INTEGRIDADE DO PLEITO

TSE anula filiação fraudulenta e oficializa candidatura de Flavio Bolsonaro pelo PL

Tribunal Superior Eleitoral formaliza candidatura de Flavio Bolsonaro após correção de filiação partidária
Tribunal Superior Eleitoral formaliza candidatura de Flavio Bolsonaro após correção de filiação partidária. Foto: Jornal Nacional/ Reprodução

Corte Eleitoral reconhece fraude em sistema, corrige vínculo partidário e garante registro do postulante antes do encerramento do prazo legal.

O Tribunal Superior Eleitoral (TSE) determinou a anulação da filiação indevida de Flavio Bolsonaro ao partido Missão, garantindo a oficialização de sua candidatura à Presidência da República pela legenda PL. A decisão, tomada na quinta-feira (13) pelo presidente do tribunal, ministro Kassio Nunes Marques, visou restabelecer a regularidade partidária após a identificação de inserções fraudulentas no sistema da Justiça Eleitoral.

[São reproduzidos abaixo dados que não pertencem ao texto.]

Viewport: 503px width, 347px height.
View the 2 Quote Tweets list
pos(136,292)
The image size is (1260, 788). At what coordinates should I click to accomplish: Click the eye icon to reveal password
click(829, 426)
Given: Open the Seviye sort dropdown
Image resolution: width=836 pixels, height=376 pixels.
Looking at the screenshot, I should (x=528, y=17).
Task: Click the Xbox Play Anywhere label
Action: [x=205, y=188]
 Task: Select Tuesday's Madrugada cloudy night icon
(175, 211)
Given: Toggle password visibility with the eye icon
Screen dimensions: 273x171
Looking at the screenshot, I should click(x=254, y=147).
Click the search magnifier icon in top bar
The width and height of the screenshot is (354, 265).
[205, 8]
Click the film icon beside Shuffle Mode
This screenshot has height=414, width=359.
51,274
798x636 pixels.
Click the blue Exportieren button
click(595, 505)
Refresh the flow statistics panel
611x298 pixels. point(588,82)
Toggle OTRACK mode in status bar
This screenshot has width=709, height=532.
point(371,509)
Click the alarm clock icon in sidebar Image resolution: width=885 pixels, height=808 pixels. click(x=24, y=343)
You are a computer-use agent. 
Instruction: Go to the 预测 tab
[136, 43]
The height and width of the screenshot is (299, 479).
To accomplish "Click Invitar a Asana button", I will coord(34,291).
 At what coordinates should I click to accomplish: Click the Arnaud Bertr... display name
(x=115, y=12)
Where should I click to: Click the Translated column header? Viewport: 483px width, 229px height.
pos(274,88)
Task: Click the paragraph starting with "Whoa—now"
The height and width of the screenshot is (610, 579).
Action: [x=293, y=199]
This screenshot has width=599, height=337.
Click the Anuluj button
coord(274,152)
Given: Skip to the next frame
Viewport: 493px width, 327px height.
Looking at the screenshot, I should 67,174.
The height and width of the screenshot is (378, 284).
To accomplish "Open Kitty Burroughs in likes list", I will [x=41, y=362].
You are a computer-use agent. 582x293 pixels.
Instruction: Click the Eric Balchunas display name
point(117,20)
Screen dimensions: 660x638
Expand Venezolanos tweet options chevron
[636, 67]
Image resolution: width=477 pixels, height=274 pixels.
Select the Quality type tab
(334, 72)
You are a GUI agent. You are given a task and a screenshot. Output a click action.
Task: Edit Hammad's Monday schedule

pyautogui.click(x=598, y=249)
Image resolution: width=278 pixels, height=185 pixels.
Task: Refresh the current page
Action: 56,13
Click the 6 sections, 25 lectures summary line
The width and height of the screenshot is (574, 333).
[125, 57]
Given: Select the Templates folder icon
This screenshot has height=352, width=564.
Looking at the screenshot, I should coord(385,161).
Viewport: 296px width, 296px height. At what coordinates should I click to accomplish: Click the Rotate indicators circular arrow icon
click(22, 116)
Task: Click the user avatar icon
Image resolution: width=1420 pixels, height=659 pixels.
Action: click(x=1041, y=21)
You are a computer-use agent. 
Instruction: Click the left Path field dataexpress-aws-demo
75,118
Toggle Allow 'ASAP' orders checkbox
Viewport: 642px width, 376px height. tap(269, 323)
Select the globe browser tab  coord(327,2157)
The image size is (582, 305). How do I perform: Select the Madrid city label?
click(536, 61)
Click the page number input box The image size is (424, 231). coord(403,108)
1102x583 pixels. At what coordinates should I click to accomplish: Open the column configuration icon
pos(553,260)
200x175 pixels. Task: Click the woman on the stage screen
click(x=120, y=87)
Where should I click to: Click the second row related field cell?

A controvérsia teve início quando o nome de Flavio Bolsonaro apareceu vinculado ao partido Missão, o que impediu o PL de formalizar sua candidatura. O partido Missão declarou publicamente ter sido alvo de uma tentativa de fraude, alegando que tentou cancelar a filiação administrativamente, mas teve a solicitação rejeitada pelo TSE. Segundo a legenda, o gabinete de Flavio foi notificado sobre a irregularidade ainda no dia 2 de agosto, e medidas criminais estão sendo adotadas contra os responsáveis.

Investigações preliminares do TSE descartaram a hipótese de hackeamento externo ao sistema. O tribunal identificou que o incidente ocorreu por uso indevido das credenciais de acesso da própria legenda por terceiros. Diante da gravidade, o ministro Kassio Nunes Marques encaminhou uma representação à Procuradoria-Geral Eleitoral e ordenou a instauração de um inquérito pela Polícia Judiciária para apurar a autoria do crime.

Com a resolução do imbróglio jurídico, a Justiça Eleitoral validou a candidatura do político pelo PL. A medida foi tomada em tempo hábil, visto que o prazo final para o registro de candidaturas encerra-se neste sábado (15). Casos dessa natureza remetem a incidentes anteriores, como o ocorrido em 2023, quando o presidente Lula teve seu nome indevidamente vinculado ao PL, situação que, após apuração da PF, foi atribuída a um adolescente em Mato Grosso do Sul.